Par Singulier Pluriel, paru le 17 avril 2010

Catégories : culturelittératureloisirs

Mots clefs : littérature, livre, Prenoveau, roman

Je suis Simon, éclopé de la vie, épargné par la mort. «Une brisure, suivie d’un semblable sentiment d’injustice, s’est produite alors que j’étais tout jeune, et bien que toute ma vie durant j’en aie soupçonné l’existence, j’entrevois maintenant l’origine de ma haine envers les humains.» J’étais petit quand le «stupide virus» de la poliomyélite vint «parasiter les cellules nerveuses de ma moelle épinière…» Aujourd’hui, à 52 ans, je suis «une carcasse à moitié vidée de ses sentiments, une sorte de zombie incapable d’aimer, et de plus en plus apte et enclin à tuer…» Non, «surtout ne pas les tuer, car les morts ne souffrent pas.»
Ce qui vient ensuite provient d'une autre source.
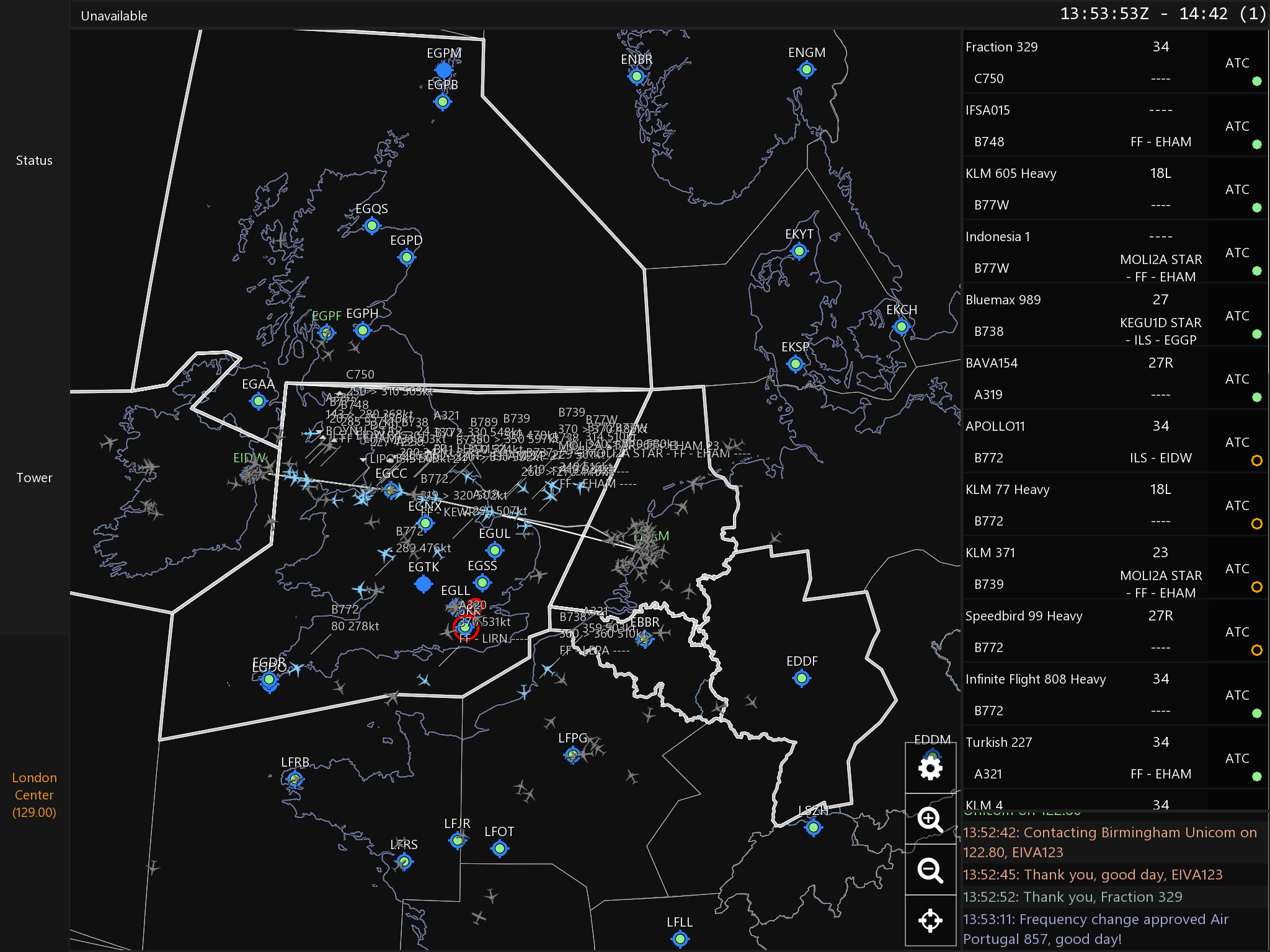Screen dimensions: 1270x952
Task: Select the ENGM airport marker
Action: pos(806,70)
«J’attribue naturellement ma difformité caractérielle à la succession tortueuse des événements qui ont jalonné mon développement, comme ces arbres rabougris des régions boréales que la vie a contraints à croître dans un climat inhospitalier. Seulement, je ne suis pas un arbre… Il serait peut-être temps que j’en finisse avant qu’un jour je n’explose et ne m’en prenne réellement à des innocents.» Non, surtout pas à des innocents: «…et advienne que pourra.»

«Je n’ai pas changé… C’est le côté déprimant de la vie. La tête dit oui, le corps dit non… C’est malheureusement presque fini pour moi… L’inconscience d’être mort tout en étant vivant constitue pour moi une torture pire que de savoir que l’on va bientôt perdre la vie.» Je dois préciser qu’ «Autopsie d’un tireur fou» est un titre qui suggère ma folie plus qu’il ne la confirme. Change-t-on jamais?

Réponse à la lecture de: «Autopsie d’un tireur fou», Serge Prenoveau, roman, Fides 2010.